### Requirement
Return each of these rows with no changes, from the first line to the last.

### Entries on target coordinates
..............................

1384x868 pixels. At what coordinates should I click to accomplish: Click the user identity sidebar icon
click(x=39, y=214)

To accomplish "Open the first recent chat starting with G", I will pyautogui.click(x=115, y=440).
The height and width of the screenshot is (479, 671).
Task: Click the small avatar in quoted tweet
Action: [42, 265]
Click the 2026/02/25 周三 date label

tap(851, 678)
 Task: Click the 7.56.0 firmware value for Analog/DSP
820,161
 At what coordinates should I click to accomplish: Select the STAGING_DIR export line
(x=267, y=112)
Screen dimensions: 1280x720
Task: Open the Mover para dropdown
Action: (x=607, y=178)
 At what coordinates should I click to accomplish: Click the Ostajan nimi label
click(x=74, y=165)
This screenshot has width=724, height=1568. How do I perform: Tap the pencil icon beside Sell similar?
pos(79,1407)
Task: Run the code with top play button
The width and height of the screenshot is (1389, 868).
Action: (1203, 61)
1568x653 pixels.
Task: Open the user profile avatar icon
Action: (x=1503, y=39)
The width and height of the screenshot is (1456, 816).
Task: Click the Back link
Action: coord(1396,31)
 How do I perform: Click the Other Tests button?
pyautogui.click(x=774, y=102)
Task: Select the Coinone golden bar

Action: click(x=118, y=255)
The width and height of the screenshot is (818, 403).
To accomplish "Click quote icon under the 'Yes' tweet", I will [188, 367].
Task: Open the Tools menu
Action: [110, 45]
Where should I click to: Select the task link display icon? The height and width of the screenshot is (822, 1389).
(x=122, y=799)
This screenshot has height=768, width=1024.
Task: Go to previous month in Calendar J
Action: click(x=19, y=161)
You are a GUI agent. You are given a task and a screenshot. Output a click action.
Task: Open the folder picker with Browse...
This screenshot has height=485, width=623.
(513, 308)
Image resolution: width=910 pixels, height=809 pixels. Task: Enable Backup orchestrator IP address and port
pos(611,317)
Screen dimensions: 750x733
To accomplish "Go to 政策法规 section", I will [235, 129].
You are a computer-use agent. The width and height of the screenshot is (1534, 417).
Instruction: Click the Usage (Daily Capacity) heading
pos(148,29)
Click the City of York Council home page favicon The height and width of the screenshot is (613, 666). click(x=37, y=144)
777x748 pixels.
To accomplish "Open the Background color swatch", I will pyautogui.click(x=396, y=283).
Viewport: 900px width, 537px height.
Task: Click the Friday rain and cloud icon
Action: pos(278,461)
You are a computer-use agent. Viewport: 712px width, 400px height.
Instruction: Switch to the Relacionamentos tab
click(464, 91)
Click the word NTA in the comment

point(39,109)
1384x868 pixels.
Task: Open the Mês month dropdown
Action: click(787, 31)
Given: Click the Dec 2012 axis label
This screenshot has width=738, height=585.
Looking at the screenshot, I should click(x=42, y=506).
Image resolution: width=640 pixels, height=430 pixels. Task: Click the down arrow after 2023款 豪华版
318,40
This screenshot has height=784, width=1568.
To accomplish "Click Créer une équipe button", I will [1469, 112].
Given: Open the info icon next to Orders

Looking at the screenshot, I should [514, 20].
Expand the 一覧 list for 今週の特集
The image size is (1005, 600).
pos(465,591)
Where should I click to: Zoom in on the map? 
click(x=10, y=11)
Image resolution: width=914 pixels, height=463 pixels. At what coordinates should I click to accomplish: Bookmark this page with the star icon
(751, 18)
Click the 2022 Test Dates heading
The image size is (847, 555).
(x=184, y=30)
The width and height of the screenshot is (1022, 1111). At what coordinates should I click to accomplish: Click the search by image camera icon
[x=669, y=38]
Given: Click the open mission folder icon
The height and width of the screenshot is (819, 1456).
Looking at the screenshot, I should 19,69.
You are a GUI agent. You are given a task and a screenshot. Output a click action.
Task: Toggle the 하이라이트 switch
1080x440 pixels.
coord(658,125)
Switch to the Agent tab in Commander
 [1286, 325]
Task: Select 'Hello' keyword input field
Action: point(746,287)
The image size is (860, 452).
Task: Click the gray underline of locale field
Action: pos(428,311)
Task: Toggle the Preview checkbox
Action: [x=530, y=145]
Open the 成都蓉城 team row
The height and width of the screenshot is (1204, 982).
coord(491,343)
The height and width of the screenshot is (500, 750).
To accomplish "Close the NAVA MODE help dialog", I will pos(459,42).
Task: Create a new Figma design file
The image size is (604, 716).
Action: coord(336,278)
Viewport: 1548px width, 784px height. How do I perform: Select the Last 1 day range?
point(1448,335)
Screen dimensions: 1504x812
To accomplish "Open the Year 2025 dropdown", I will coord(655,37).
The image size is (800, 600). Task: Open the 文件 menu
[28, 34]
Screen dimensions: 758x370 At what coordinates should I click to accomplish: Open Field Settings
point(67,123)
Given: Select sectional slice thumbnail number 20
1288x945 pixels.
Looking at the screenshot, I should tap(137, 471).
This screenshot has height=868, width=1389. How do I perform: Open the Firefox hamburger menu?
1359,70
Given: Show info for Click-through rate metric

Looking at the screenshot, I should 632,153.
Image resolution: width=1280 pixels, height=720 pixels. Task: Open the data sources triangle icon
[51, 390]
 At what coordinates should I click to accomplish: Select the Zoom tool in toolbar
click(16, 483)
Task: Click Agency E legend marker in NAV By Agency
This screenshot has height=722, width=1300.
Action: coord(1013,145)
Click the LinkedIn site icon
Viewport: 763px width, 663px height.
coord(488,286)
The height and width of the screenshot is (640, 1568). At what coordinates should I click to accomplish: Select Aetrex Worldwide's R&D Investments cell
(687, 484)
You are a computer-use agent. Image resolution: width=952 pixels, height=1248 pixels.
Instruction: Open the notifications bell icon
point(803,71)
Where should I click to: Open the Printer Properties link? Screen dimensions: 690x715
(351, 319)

..............................

### Answer in full
1384x868 pixels. At what coordinates should I click to accomplish: Click the user identity sidebar icon
click(x=39, y=214)

To accomplish "Open the first recent chat starting with G", I will pyautogui.click(x=115, y=440).
The height and width of the screenshot is (479, 671).
Task: Click the small avatar in quoted tweet
Action: [42, 265]
Click the 2026/02/25 周三 date label

tap(851, 678)
 Task: Click the 7.56.0 firmware value for Analog/DSP
820,161
 At what coordinates should I click to accomplish: Select the STAGING_DIR export line
(x=267, y=112)
Screen dimensions: 1280x720
Task: Open the Mover para dropdown
Action: (x=607, y=178)
 At what coordinates should I click to accomplish: Click the Ostajan nimi label
click(x=74, y=165)
This screenshot has width=724, height=1568. How do I perform: Tap the pencil icon beside Sell similar?
pos(79,1407)
Task: Run the code with top play button
The width and height of the screenshot is (1389, 868).
Action: (1203, 61)
1568x653 pixels.
Task: Open the user profile avatar icon
Action: (x=1503, y=39)
The width and height of the screenshot is (1456, 816).
Task: Click the Back link
Action: coord(1396,31)
 How do I perform: Click the Other Tests button?
pyautogui.click(x=774, y=102)
Task: Select the Coinone golden bar

Action: click(x=118, y=255)
The width and height of the screenshot is (818, 403).
To accomplish "Click quote icon under the 'Yes' tweet", I will [188, 367].
Task: Open the Tools menu
Action: [110, 45]
Where should I click to: Select the task link display icon? The height and width of the screenshot is (822, 1389).
(x=122, y=799)
This screenshot has height=768, width=1024.
Task: Go to previous month in Calendar J
Action: click(x=19, y=161)
You are a GUI agent. You are given a task and a screenshot. Output a click action.
Task: Open the folder picker with Browse...
This screenshot has height=485, width=623.
(513, 308)
Image resolution: width=910 pixels, height=809 pixels. Task: Enable Backup orchestrator IP address and port
pos(611,317)
Screen dimensions: 750x733
To accomplish "Go to 政策法规 section", I will [235, 129].
You are a computer-use agent. The width and height of the screenshot is (1534, 417).
Instruction: Click the Usage (Daily Capacity) heading
pos(148,29)
Click the City of York Council home page favicon The height and width of the screenshot is (613, 666). click(x=37, y=144)
777x748 pixels.
To accomplish "Open the Background color swatch", I will pyautogui.click(x=396, y=283).
Viewport: 900px width, 537px height.
Task: Click the Friday rain and cloud icon
Action: pos(278,461)
You are a computer-use agent. Viewport: 712px width, 400px height.
Instruction: Switch to the Relacionamentos tab
click(464, 91)
Click the word NTA in the comment

point(39,109)
1384x868 pixels.
Task: Open the Mês month dropdown
Action: click(787, 31)
Given: Click the Dec 2012 axis label
This screenshot has width=738, height=585.
Looking at the screenshot, I should click(x=42, y=506).
Image resolution: width=640 pixels, height=430 pixels. Task: Click the down arrow after 2023款 豪华版
318,40
This screenshot has height=784, width=1568.
To accomplish "Click Créer une équipe button", I will [1469, 112].
Given: Open the info icon next to Orders

Looking at the screenshot, I should [514, 20].
Expand the 一覧 list for 今週の特集
The image size is (1005, 600).
pos(465,591)
Where should I click to: Zoom in on the map? 
click(x=10, y=11)
Image resolution: width=914 pixels, height=463 pixels. At what coordinates should I click to accomplish: Bookmark this page with the star icon
(751, 18)
Click the 2022 Test Dates heading
The image size is (847, 555).
(x=184, y=30)
The width and height of the screenshot is (1022, 1111). At what coordinates should I click to accomplish: Click the search by image camera icon
[x=669, y=38]
Given: Click the open mission folder icon
The height and width of the screenshot is (819, 1456).
Looking at the screenshot, I should 19,69.
You are a GUI agent. You are given a task and a screenshot. Output a click action.
Task: Toggle the 하이라이트 switch
1080x440 pixels.
coord(658,125)
Switch to the Agent tab in Commander
 [1286, 325]
Task: Select 'Hello' keyword input field
Action: point(746,287)
The image size is (860, 452).
Task: Click the gray underline of locale field
Action: pos(428,311)
Task: Toggle the Preview checkbox
Action: [x=530, y=145]
Open the 成都蓉城 team row
The height and width of the screenshot is (1204, 982).
coord(491,343)
The height and width of the screenshot is (500, 750).
To accomplish "Close the NAVA MODE help dialog", I will pos(459,42).
Task: Create a new Figma design file
The image size is (604, 716).
Action: coord(336,278)
Viewport: 1548px width, 784px height. How do I perform: Select the Last 1 day range?
point(1448,335)
Screen dimensions: 1504x812
To accomplish "Open the Year 2025 dropdown", I will coord(655,37).
The image size is (800, 600). Task: Open the 文件 menu
[28, 34]
Screen dimensions: 758x370 At what coordinates should I click to accomplish: Open Field Settings
point(67,123)
Given: Select sectional slice thumbnail number 20
1288x945 pixels.
Looking at the screenshot, I should tap(137, 471).
This screenshot has height=868, width=1389. How do I perform: Open the Firefox hamburger menu?
1359,70
Given: Show info for Click-through rate metric

Looking at the screenshot, I should 632,153.
Image resolution: width=1280 pixels, height=720 pixels. Task: Open the data sources triangle icon
[51, 390]
 At what coordinates should I click to accomplish: Select the Zoom tool in toolbar
click(16, 483)
Task: Click Agency E legend marker in NAV By Agency
This screenshot has height=722, width=1300.
Action: coord(1013,145)
Click the LinkedIn site icon
Viewport: 763px width, 663px height.
coord(488,286)
The height and width of the screenshot is (640, 1568). At what coordinates should I click to accomplish: Select Aetrex Worldwide's R&D Investments cell
(687, 484)
You are a computer-use agent. Image resolution: width=952 pixels, height=1248 pixels.
Instruction: Open the notifications bell icon
point(803,71)
Where should I click to: Open the Printer Properties link? Screen dimensions: 690x715
(351, 319)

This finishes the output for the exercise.